Var[X] = E[(X - E[X])²] = ∑ Pr(X = xᵢ)·(xᵢ - E[X])²

The formula can be simplified as:

Var[X] = E[(X - E[X])²]
       = E[X² - 2·X·E[X] + E[X]²]
       = E[X²] - 2·E[X]·E[X] + E[X]²
       = E[X²] - E[X]²

If X and Y are independent variables:

Var[X + Y] = Var[X] + Var[Y]
Var[X - Y] = Var[X] + Var[-Y] = Var[X] + Var[Y]

Fast Exponentiation Algorithm Recap

Algorithm for fast exponentiation mᵉ:

k = bitlen(e)
A = 1
for i in [k-1..0]:
    A = A² mod n
    if is_ith_bit_set(e, i):
        A = m·A mod n
return A

The total time is given by the sum of the times of each of the k iterations.

Preamble

Fixed the exponent d, each iteration time Tᵢ depends on the exponent current bit and on the current value of A, and thus depends on the base m.

T is the aleatory variable which is the sum of all the iterations aleatory variables Tᵢ.

T = Tₖ₋₁ + Tₖ₋₂ + ... + T₀

The attacker choose many different messages mⱼ to observe the relative execution times, which are interpreted as independent extractions of T.

Attack

The strong assumption is that the attacker has a local device that can emulate the device under attack and that he can stop its execution while processing a chosen bit.

The attack is based on the observation of the variance of T.

Assume that we already determined the bits from k-1 down to i+1, the current target is the i-th bit.

Since the attacker knows the bits from k-1 to i+1, he can correctly emulate the device under attack until the exponentiation iteration k-(i+1) (included).

Tries with both d[i] = 0 and d[i] = 1.

The attacker ends up with two execution times:

  • T from the real device which used the full correct key d.
  • T' from the emulator which includes the execution time of the already disclosed bits plus the new bit we’re trying to reveal.

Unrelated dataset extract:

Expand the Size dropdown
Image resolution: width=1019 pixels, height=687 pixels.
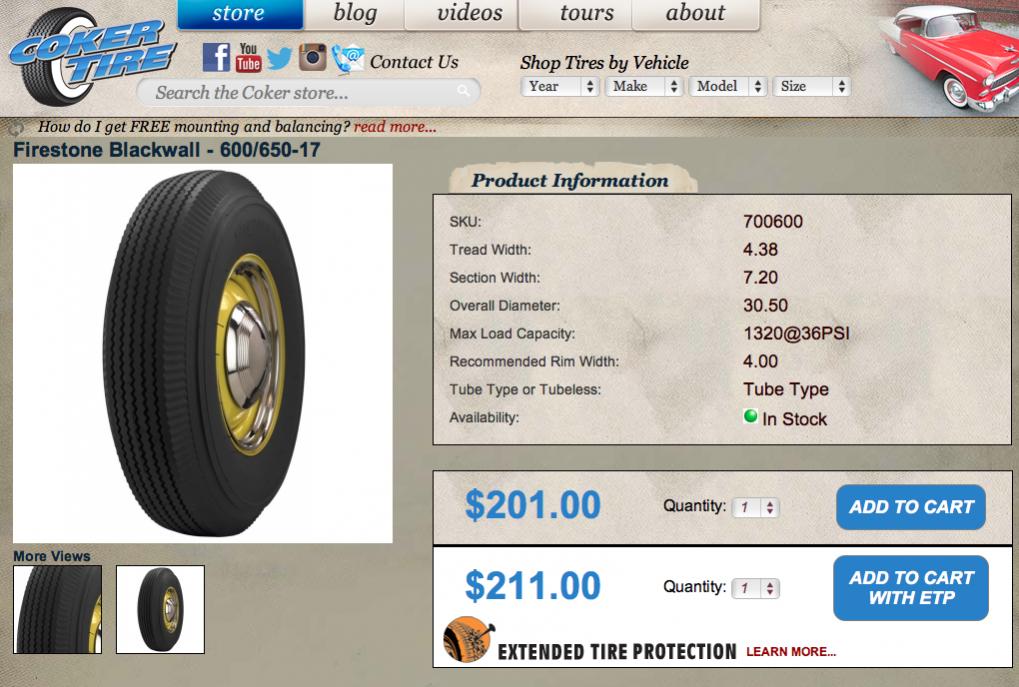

Note that for i < i ≤ k+1, Tᵢ = T'ᵢ.

    T - T' = Tₖ₋₁ + ... + Tᵢ₊₁ + Tᵢ + ... + T₀ 
             - Tₖ₋₁ - ... - Tᵢ₊₁ - T'ᵢ =
           = Tᵢ + ... + T₀ - T'ᵢ =
           = Tᵢ - T'ᵢ + Tᵢ₋₁ + ... + T₀

This is the difference of two aleatory variables, we compute the variance of the difference of the times:

Var[T - T']

We assume that the times relative to the single iterations are independent between each other (i.e. Tᵢ and Tⱼ are independent for i ≠ j).

Var[Tᵢ] = Var[T'ᵢ] = v

If the value of d[i] that has been tried by the attacker is correct then the emulations of the attacker are correct down to the i-th iteration (included):

T - T' = Tᵢ₋₁ + ... + T₀

And thus:

Var[T - T'] = Var[Tᵢ₋₁] + ... + Var[T₀]

If instead the bit value was not correct, the variance is:

Var[T - T'] = Var[Tᵢ - T'ᵢ] + Var[Tᵢ₋₁] + ... + Var[T₀]
            = Var[Tᵢ] + Var[T'ᵢ] + Var[Tᵢ₋₁] + ... + Var[T₀]

Overall, if we have chosen the wrong value for d[i] then we’re going to have a variance that is greater by a term 2·v.

To summarize, the attacker:

  • executes the algorithm with a bunch of mᵢ (e.g. 1000);
  • gets the timings for each T;
  • computes the empirical variance using the samples;
  • picks as the exponent next bit the one which yields the smaller variance.